Your goal
Scan the material below and count each line with the string "agent". Reply with the count alone.

----

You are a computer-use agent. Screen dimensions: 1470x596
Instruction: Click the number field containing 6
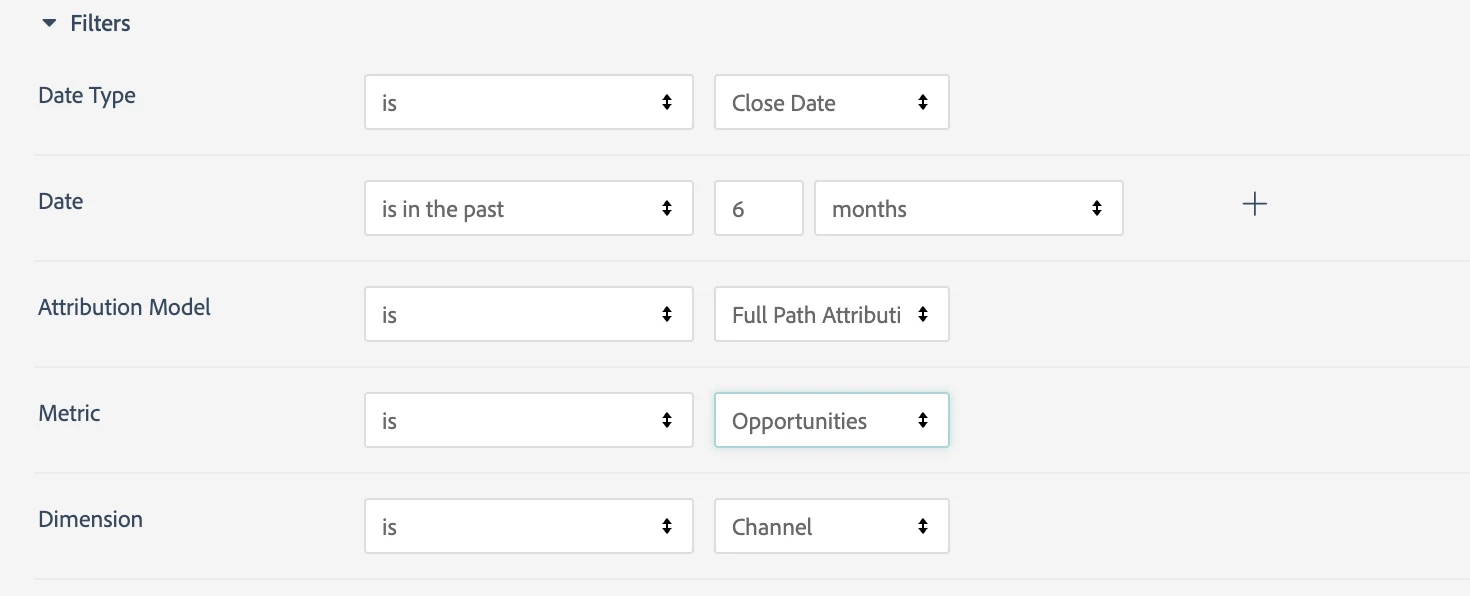point(758,208)
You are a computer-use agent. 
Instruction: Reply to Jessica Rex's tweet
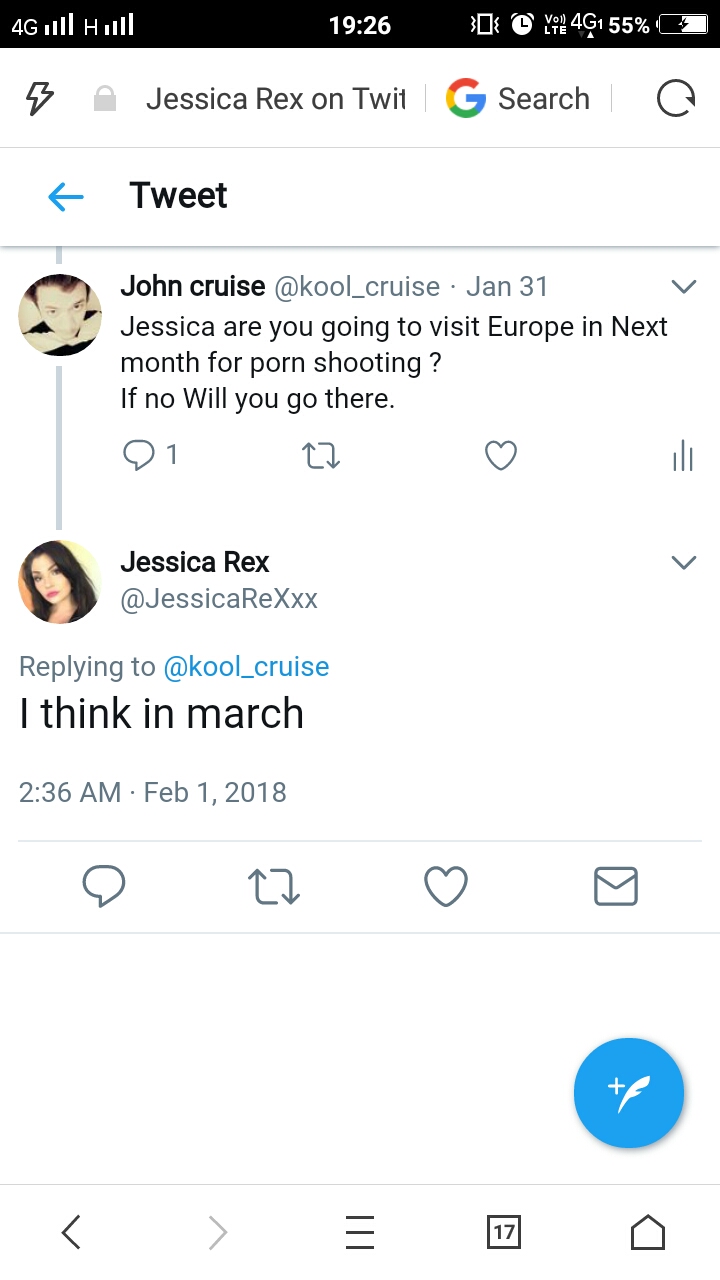103,886
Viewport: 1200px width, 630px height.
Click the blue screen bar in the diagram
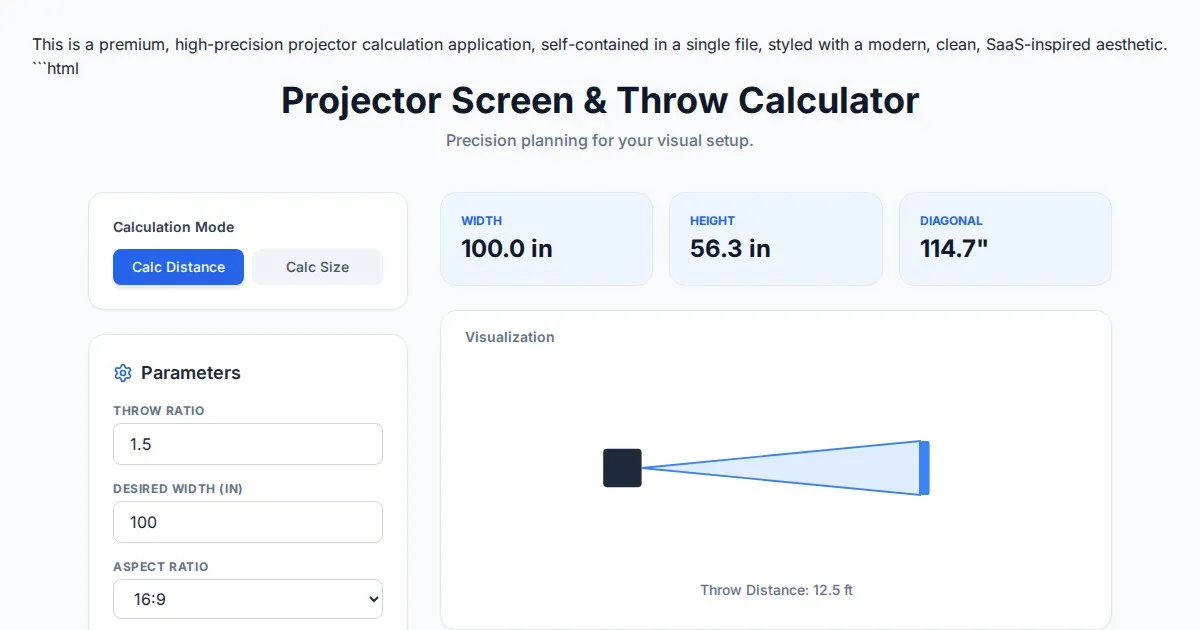924,467
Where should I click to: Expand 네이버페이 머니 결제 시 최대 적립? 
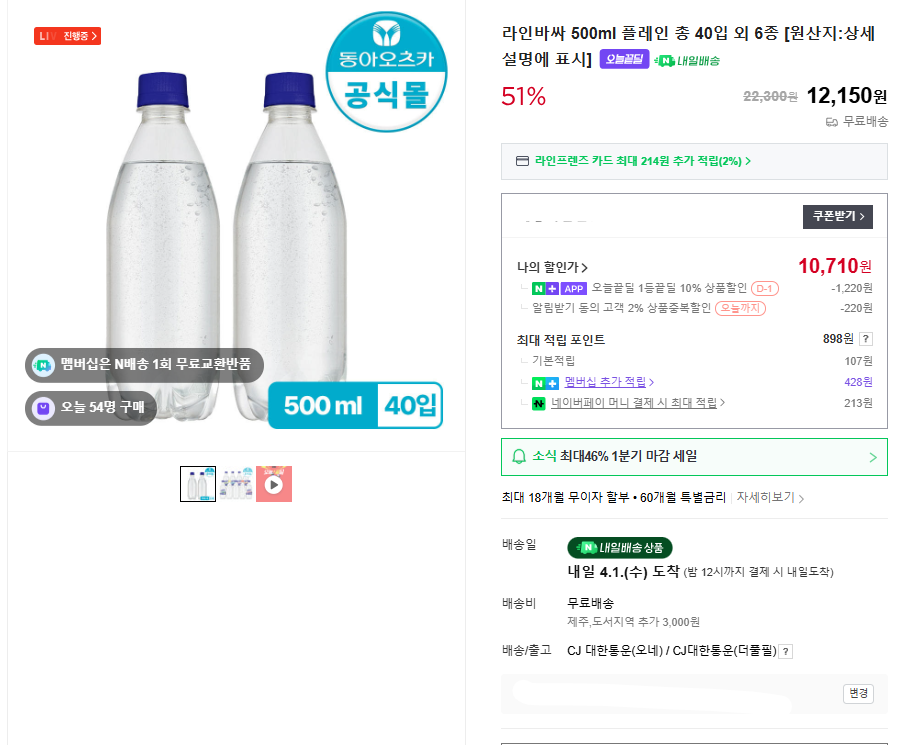coord(638,403)
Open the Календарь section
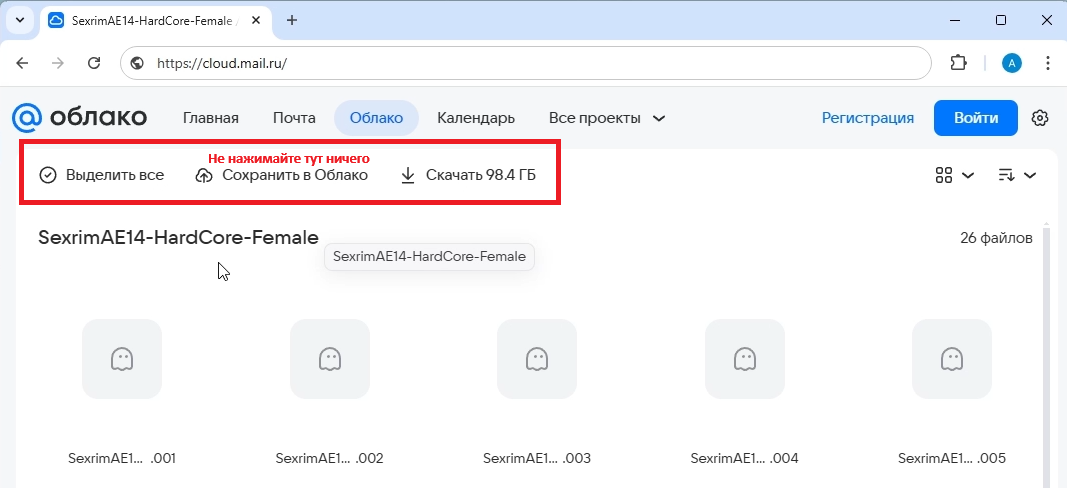Image resolution: width=1067 pixels, height=488 pixels. pos(476,118)
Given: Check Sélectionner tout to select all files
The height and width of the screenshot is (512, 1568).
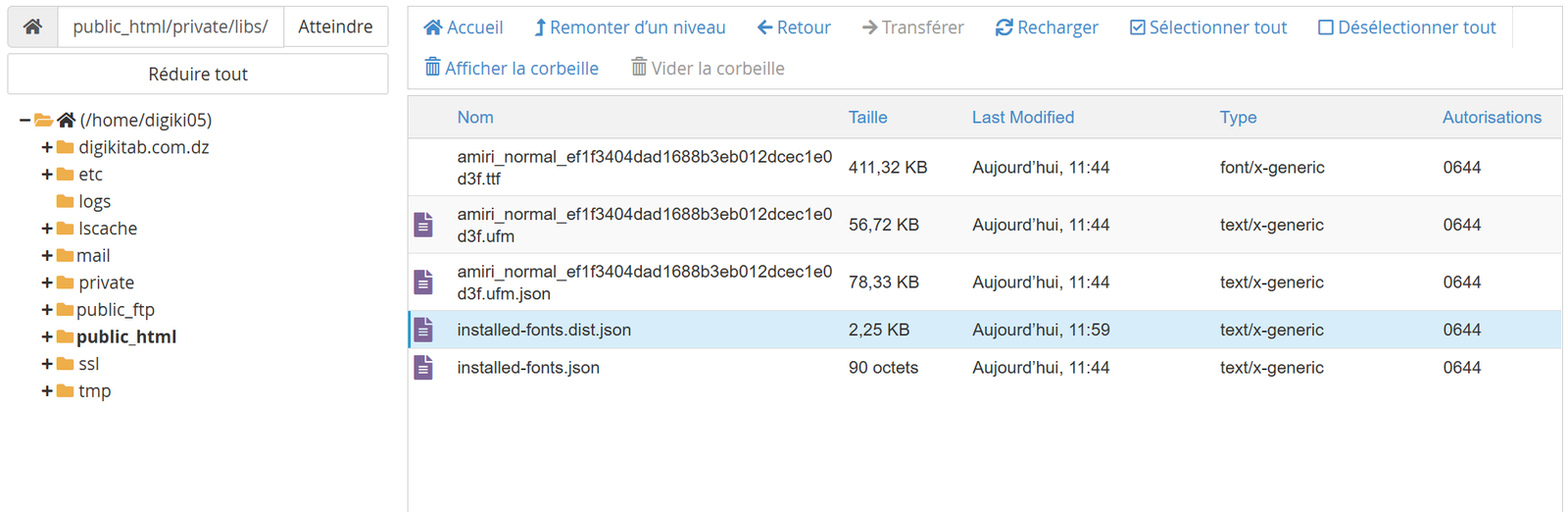Looking at the screenshot, I should 1207,27.
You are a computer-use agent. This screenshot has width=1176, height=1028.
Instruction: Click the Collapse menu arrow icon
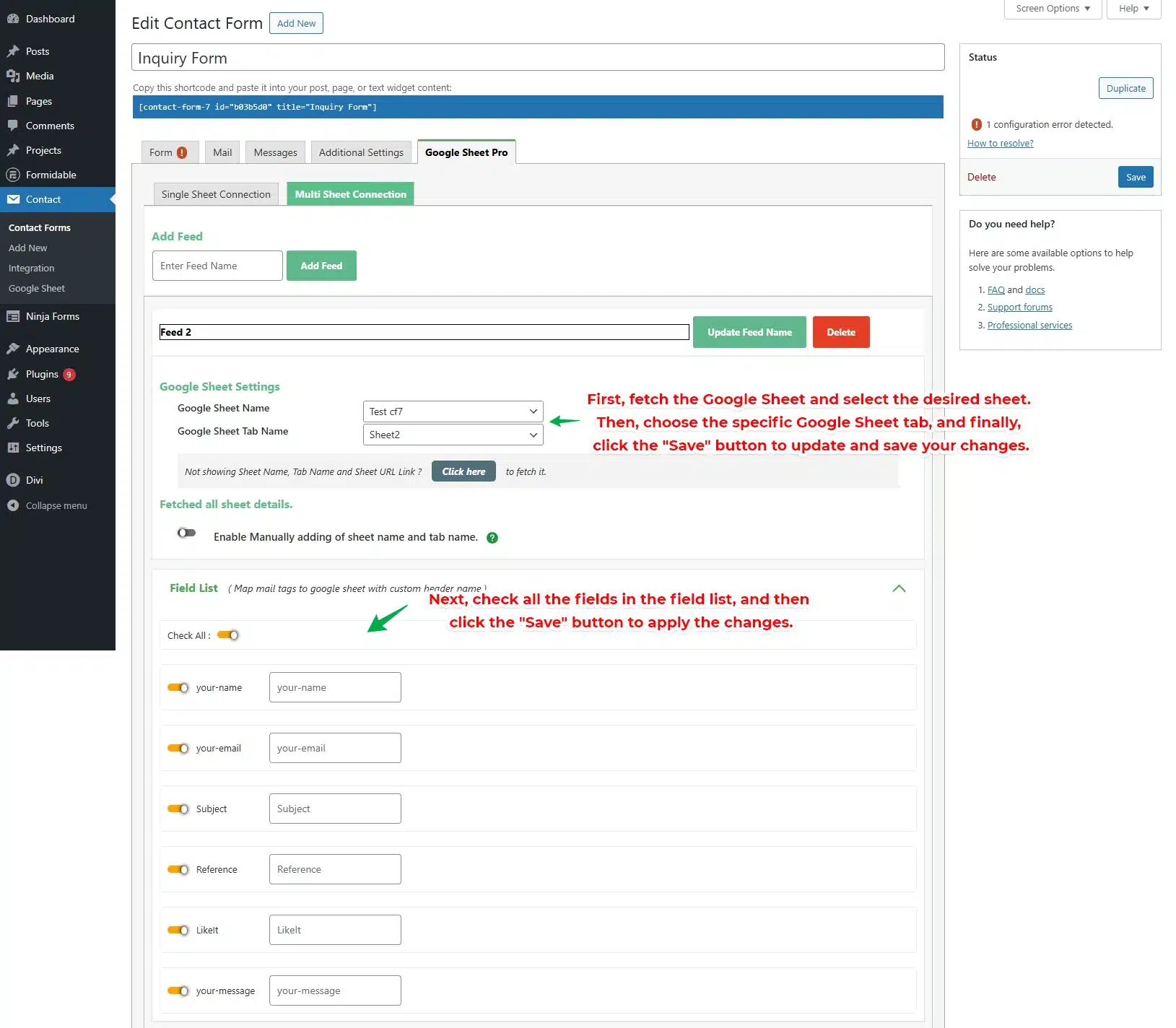[13, 505]
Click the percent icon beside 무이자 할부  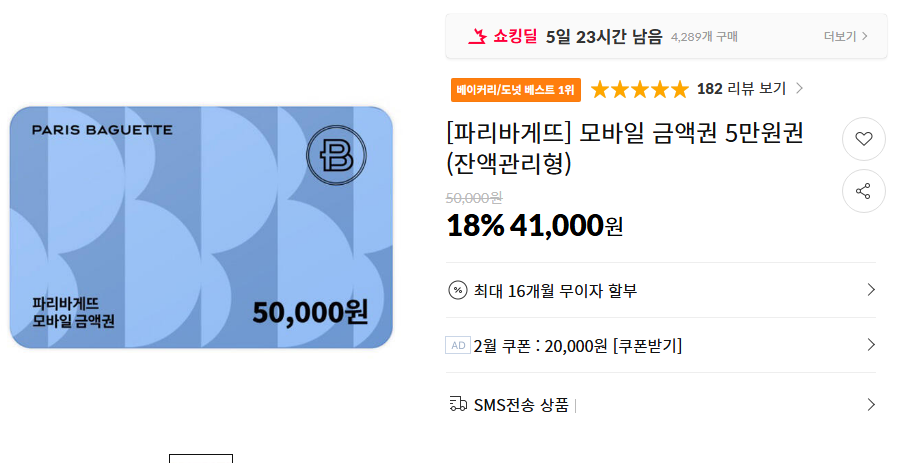coord(458,291)
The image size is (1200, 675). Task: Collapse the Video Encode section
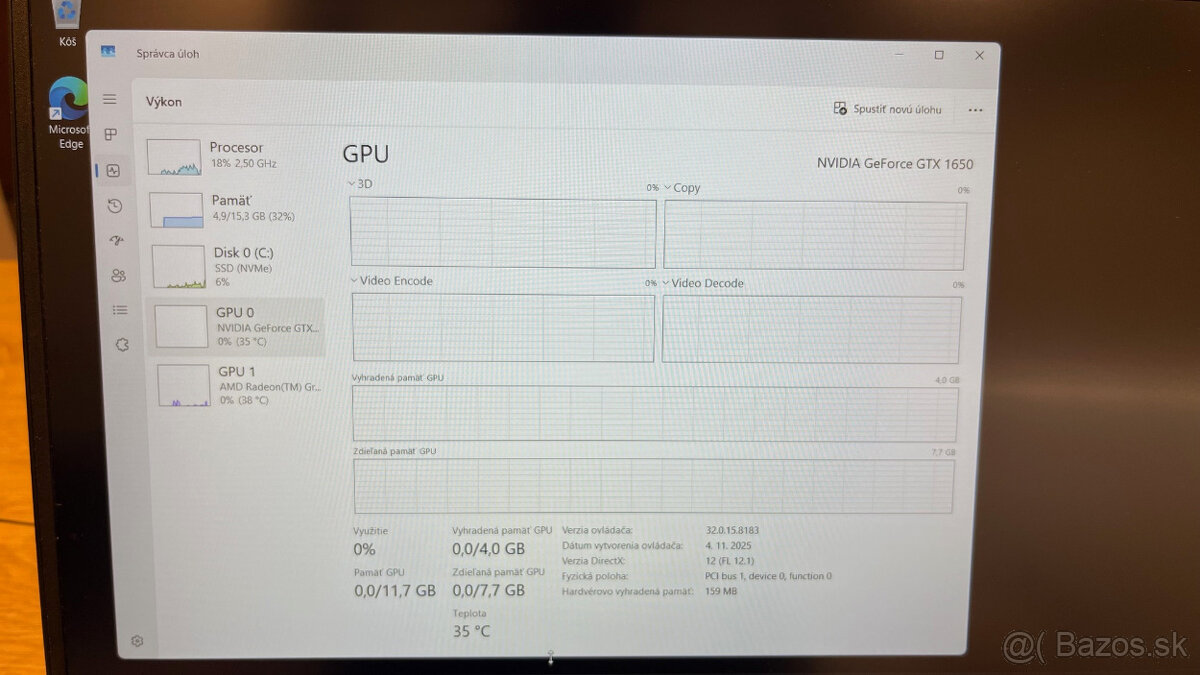click(352, 281)
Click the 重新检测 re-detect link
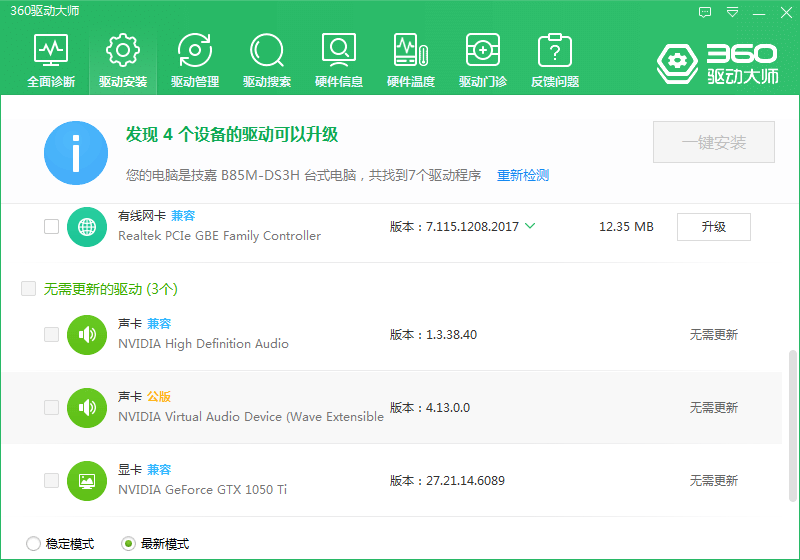This screenshot has height=560, width=800. point(523,175)
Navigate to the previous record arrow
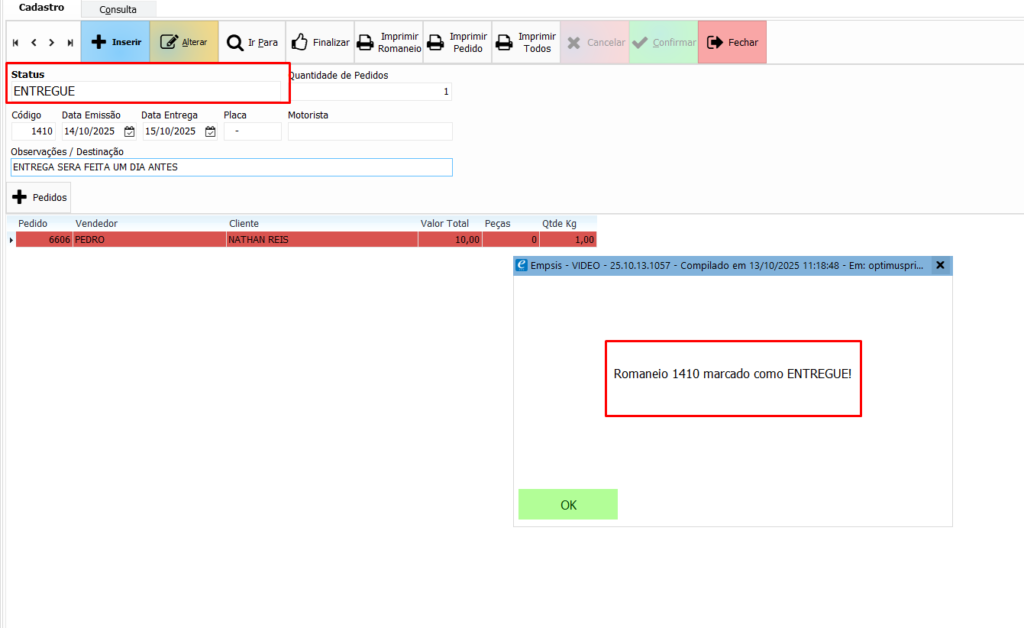This screenshot has width=1024, height=628. tap(34, 43)
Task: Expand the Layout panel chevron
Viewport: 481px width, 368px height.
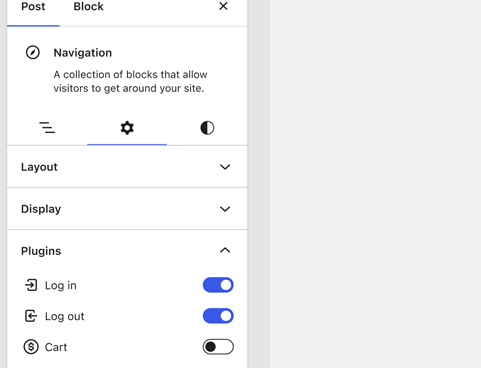Action: [225, 167]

----

Expected output
3